Les ministres ont ainsi notamment fait le point sur la situation de la Grèce, de Chypre et de l’Espagne, ils ont débattu des progrès réalisés dans la mise en place du mécanisme de supervision unique dans le cadre de l’Union bancaire et ils ont tenu un échange de vue sur la mise en œuvre des dernières recommandations par pays dans le cadre du Semestre européen.
Si la Grèce n’était pas le principal sujet à l’ordre du jour de la réunion, c’est bien la situation financière d’Athènes dont les caisses sont quasiment vides qui aura dominé les débats, alors que les ministres des Finances de la zone euro ont exprimé leur inquiétude sur les "progrès limités" dans les discussions engagées avec cet Etat membre.
"Nous avons eu une discussion très difficile" a ainsi reconnu le président de l’Eurogroupe, le ministre néerlandais des Finances, Jeroen Dijsselbloem, sans vouloir détailler davantage lors de la conférence de presse organisée à l’issue de la rencontre. "Comme convenu en février, une liste complète et détaillée des réformes est nécessaire comme base pour une conclure l'examen en cours […] mais nous en sommes encore loin", a-t-il poursuivi, notant que cela "reflète le grand sentiment d'urgence".
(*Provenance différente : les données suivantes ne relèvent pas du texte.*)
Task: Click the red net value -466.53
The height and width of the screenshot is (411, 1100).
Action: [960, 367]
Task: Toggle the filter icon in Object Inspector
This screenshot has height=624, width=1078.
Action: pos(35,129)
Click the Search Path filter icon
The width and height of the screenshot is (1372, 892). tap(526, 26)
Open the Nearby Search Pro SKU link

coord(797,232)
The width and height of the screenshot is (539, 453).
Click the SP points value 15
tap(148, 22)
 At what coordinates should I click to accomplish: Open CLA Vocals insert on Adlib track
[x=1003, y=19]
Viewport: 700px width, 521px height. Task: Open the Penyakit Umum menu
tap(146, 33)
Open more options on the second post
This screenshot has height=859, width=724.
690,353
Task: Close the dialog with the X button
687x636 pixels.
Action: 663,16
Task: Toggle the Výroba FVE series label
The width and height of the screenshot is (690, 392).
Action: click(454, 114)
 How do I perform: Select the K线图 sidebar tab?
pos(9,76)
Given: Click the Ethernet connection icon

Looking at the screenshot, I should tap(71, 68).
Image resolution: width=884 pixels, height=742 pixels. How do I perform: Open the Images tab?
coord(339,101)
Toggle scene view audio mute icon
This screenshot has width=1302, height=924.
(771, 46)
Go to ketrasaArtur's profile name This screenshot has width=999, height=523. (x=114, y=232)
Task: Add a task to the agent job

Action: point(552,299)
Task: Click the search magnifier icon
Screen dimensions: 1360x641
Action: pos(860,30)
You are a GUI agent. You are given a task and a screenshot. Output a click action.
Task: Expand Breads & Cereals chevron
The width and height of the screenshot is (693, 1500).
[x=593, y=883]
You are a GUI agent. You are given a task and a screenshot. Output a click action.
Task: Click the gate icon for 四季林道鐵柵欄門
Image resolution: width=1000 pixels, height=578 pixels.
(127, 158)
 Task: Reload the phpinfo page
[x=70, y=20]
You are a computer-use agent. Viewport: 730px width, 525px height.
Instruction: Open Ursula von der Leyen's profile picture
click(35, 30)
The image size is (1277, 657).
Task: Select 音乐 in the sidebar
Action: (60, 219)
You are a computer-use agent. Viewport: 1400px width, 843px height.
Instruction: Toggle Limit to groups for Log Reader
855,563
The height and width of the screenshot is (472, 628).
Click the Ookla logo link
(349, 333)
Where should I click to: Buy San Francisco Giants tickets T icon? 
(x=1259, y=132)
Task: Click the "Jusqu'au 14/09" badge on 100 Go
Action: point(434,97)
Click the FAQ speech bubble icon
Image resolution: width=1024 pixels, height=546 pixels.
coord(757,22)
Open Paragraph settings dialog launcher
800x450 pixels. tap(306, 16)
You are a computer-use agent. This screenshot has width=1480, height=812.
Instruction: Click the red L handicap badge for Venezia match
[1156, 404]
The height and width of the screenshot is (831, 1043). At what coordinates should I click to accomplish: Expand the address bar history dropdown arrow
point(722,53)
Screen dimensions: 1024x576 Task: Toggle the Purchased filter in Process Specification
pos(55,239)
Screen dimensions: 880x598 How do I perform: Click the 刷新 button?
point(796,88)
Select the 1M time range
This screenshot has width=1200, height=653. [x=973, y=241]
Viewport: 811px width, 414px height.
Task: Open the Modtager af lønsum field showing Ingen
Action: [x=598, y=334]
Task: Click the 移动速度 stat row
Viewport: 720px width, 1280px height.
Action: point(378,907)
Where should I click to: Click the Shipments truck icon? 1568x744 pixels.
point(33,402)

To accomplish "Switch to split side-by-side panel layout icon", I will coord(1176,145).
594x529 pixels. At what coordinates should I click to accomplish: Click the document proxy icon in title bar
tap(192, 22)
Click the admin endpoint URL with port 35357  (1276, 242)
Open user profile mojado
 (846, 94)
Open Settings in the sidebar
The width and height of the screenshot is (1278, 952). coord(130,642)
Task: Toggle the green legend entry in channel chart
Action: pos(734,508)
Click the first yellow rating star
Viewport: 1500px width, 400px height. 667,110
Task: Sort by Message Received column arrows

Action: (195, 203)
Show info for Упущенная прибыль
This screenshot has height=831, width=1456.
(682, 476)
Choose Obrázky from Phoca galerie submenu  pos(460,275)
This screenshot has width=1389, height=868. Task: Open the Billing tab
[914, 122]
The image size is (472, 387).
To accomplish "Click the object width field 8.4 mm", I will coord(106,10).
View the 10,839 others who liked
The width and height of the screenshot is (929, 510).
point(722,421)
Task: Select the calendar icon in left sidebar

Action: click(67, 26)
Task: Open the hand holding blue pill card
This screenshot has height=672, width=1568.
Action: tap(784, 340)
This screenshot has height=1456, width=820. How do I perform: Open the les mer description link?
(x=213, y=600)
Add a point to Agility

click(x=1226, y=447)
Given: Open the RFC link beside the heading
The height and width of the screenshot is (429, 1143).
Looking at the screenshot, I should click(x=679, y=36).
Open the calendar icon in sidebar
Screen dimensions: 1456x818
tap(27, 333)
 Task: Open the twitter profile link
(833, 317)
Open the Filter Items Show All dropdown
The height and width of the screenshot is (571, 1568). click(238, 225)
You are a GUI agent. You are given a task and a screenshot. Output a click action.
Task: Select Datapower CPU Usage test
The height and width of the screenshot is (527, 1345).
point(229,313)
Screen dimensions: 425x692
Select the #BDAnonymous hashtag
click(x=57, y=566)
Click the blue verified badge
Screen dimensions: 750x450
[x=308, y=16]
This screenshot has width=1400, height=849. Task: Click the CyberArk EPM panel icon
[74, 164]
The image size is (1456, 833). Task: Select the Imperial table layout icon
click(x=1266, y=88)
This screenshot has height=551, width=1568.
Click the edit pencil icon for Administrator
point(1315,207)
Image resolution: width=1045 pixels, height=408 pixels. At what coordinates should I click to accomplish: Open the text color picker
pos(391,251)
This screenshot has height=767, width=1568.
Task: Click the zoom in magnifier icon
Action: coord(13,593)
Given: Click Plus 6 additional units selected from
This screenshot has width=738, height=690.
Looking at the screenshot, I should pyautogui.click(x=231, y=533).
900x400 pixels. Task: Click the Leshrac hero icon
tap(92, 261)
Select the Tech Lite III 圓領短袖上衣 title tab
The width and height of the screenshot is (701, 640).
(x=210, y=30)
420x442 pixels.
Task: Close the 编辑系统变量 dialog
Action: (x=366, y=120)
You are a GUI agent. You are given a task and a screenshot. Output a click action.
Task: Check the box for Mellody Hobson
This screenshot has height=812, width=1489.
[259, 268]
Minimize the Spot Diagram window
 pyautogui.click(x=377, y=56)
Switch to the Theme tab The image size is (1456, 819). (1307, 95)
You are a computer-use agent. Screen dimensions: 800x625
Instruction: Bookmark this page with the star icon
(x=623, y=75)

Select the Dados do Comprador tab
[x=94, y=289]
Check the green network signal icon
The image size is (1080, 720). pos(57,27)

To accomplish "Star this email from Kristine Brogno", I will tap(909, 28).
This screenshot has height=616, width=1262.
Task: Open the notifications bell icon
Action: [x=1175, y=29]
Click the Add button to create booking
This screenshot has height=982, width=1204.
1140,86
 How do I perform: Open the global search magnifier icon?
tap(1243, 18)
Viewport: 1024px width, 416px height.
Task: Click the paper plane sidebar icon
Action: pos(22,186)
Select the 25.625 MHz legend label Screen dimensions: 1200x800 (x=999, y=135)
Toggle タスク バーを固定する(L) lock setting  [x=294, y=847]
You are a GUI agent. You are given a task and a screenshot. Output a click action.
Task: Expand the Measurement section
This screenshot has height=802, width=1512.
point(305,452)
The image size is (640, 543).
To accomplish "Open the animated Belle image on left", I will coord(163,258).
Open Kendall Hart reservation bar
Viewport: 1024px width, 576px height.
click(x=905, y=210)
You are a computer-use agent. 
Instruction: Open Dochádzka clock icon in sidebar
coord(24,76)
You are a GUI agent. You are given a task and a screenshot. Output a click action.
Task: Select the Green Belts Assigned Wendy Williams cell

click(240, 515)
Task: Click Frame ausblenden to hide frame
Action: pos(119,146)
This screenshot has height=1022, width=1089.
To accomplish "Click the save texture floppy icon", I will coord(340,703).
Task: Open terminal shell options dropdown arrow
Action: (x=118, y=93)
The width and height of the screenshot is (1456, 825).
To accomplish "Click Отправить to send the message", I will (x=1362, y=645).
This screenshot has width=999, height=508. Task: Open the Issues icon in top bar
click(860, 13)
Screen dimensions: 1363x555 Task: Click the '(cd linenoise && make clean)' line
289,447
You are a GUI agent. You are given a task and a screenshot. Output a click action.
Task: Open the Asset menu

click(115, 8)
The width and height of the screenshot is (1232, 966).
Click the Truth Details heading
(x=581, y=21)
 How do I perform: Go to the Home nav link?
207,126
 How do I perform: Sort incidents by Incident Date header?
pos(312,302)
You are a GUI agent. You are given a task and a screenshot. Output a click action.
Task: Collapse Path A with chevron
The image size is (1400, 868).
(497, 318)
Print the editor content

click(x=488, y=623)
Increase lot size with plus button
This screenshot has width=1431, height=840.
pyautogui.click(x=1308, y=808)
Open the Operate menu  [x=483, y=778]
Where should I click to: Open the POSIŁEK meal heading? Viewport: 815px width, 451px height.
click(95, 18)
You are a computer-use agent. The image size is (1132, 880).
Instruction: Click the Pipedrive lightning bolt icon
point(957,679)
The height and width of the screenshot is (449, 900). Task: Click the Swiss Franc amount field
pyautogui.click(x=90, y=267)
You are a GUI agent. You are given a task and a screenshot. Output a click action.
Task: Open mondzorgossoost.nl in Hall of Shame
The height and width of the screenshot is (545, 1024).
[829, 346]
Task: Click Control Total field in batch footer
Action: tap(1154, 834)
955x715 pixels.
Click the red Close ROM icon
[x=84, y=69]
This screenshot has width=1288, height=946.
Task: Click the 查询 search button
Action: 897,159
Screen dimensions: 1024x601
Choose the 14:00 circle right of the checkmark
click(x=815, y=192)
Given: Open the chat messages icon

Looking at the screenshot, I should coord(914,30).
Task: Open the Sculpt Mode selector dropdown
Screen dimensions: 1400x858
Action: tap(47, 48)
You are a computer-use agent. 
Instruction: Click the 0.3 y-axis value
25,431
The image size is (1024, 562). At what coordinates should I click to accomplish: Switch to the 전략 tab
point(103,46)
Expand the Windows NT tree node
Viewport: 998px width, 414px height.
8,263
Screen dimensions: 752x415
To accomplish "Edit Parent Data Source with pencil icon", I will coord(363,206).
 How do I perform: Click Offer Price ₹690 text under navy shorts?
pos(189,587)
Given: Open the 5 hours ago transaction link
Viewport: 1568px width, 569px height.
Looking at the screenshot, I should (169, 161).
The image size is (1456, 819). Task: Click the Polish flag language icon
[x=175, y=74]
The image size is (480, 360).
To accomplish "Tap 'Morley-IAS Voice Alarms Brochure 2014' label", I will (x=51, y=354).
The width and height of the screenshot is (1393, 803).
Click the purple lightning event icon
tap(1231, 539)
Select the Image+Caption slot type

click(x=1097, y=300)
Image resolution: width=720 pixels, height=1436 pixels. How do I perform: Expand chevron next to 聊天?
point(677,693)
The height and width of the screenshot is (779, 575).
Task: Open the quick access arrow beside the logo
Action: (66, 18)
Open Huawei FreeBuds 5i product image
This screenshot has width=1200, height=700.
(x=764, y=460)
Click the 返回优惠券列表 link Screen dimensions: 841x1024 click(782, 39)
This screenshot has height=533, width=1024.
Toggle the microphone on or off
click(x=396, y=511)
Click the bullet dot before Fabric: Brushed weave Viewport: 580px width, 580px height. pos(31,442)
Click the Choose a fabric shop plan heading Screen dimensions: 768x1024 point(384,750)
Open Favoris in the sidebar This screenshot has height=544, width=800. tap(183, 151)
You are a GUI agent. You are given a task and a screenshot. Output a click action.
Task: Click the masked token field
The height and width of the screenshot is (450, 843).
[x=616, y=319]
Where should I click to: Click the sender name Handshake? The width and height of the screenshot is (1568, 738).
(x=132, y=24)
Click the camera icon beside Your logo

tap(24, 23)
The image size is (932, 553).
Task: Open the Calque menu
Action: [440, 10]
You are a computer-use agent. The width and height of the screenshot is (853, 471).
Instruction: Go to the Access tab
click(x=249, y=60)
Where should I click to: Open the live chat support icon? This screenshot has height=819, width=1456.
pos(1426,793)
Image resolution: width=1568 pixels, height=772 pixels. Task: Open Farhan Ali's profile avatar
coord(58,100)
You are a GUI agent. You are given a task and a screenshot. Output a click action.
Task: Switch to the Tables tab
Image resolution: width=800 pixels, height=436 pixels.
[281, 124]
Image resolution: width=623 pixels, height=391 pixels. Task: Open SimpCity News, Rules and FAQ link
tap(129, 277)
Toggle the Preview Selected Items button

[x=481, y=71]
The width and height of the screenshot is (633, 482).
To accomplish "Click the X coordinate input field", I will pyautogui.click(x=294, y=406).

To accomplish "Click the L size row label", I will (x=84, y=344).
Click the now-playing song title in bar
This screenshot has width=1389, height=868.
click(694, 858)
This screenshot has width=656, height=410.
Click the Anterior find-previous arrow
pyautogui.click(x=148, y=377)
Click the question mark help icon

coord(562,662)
Pour rappel, l’accord en question obtenu à l’Eurogroupe du 20 février 2015 donnait le feu vert à une prolongation de quatre mois du programme d’aide à la Grèce en échange de la présentation par le gouvernement grec issu de la gauche radicale d’une liste de réformes précises au plus tard fin avril. Or, si des progrès ont bien été enregistrés avant la réunion, ils ont été jugés insuffisants. "Des discussions intenses ont eu lieu ces dernières semaines. Il y a des signes positifs mais des différences trop grandes à combler", a ainsi souligné Jeroen Dijssebloem.
L’enjeu des discussions est vital pour la Grèce : un accord avec les institutions créancières doit en effet ouvrir la voie au versement au pays de la dernière tranche de 7,2 milliards d'euros bouclant l’aide financière de quelque 240 milliards octroyée depuis 2010. Cela dans un contexte où, comme le souligne l’Agence France Presse (AFP), la Grèce devra s'acquitter le 1er mai 2015 d'un remboursement de 200 millions d'euros, et le 12 mai d'un autre de 750 millions d'euros, avant de devoir verser salaires des fonctionnaires et retraites à la fin du mois.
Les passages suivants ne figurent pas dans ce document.